# [What you should do]
Each entry must appear again exactly as it does in the source.

[Records from a collection]

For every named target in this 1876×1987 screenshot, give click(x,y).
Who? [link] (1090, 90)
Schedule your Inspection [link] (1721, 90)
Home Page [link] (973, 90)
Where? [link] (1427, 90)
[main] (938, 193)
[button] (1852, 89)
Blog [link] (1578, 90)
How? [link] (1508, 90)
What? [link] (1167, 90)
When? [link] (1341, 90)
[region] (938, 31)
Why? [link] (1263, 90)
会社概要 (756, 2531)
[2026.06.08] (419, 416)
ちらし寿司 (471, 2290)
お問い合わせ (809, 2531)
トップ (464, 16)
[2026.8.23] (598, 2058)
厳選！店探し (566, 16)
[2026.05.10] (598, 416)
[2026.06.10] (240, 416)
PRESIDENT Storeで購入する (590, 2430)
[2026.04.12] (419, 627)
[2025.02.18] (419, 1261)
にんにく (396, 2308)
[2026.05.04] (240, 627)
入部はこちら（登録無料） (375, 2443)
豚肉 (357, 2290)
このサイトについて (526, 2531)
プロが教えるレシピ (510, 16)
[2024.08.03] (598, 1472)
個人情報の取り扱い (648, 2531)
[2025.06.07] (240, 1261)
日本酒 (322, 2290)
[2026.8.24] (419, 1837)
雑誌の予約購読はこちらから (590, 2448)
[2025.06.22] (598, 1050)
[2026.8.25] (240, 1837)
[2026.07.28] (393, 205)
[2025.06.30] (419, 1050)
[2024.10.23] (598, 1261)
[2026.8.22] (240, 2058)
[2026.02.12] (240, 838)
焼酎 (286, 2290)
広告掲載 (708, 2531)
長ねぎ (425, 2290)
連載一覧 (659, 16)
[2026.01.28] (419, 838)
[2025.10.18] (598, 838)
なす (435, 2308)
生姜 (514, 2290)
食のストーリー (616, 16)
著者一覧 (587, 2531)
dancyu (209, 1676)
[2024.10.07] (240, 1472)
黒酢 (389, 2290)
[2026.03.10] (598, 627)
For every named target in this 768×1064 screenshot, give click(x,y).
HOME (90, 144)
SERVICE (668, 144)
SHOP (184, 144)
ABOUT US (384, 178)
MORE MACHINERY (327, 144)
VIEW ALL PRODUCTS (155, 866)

# [Solution for this problem]
For every named target in this 1876×1987 screenshot, give click(x,y).
Who? [link] (1090, 90)
Schedule your Inspection [link] (1721, 90)
Home Page [link] (973, 90)
Where? [link] (1427, 90)
[main] (938, 193)
[button] (1852, 89)
Blog [link] (1578, 90)
How? [link] (1508, 90)
What? [link] (1167, 90)
When? [link] (1341, 90)
[region] (938, 31)
Why? [link] (1263, 90)
会社概要 (756, 2531)
[2026.06.08] (419, 416)
ちらし寿司 (471, 2290)
お問い合わせ (809, 2531)
トップ (464, 16)
[2026.8.23] (598, 2058)
厳選！店探し (566, 16)
[2026.05.10] (598, 416)
[2026.06.10] (240, 416)
PRESIDENT Storeで購入する (590, 2430)
[2026.04.12] (419, 627)
[2025.02.18] (419, 1261)
にんにく (396, 2308)
[2026.05.04] (240, 627)
入部はこちら（登録無料） (375, 2443)
豚肉 (357, 2290)
このサイトについて (526, 2531)
プロが教えるレシピ (510, 16)
[2024.08.03] (598, 1472)
個人情報の取り扱い (648, 2531)
[2025.06.07] (240, 1261)
日本酒 (322, 2290)
[2026.8.24] (419, 1837)
雑誌の予約購読はこちらから (590, 2448)
[2025.06.22] (598, 1050)
[2026.8.25] (240, 1837)
[2026.07.28] (393, 205)
[2025.06.30] (419, 1050)
[2024.10.23] (598, 1261)
[2026.8.22] (240, 2058)
[2026.02.12] (240, 838)
焼酎 (286, 2290)
広告掲載 (708, 2531)
長ねぎ (425, 2290)
連載一覧 (659, 16)
[2026.01.28] (419, 838)
[2025.10.18] (598, 838)
なす (435, 2308)
生姜 (514, 2290)
食のストーリー (616, 16)
著者一覧 (587, 2531)
dancyu (209, 1676)
[2024.10.07] (240, 1472)
黒酢 (389, 2290)
[2026.03.10] (598, 627)
For every named target in this 768×1064 screenshot, give click(x,y).
HOME (90, 144)
SERVICE (668, 144)
SHOP (184, 144)
ABOUT US (384, 178)
MORE MACHINERY (327, 144)
VIEW ALL PRODUCTS (155, 866)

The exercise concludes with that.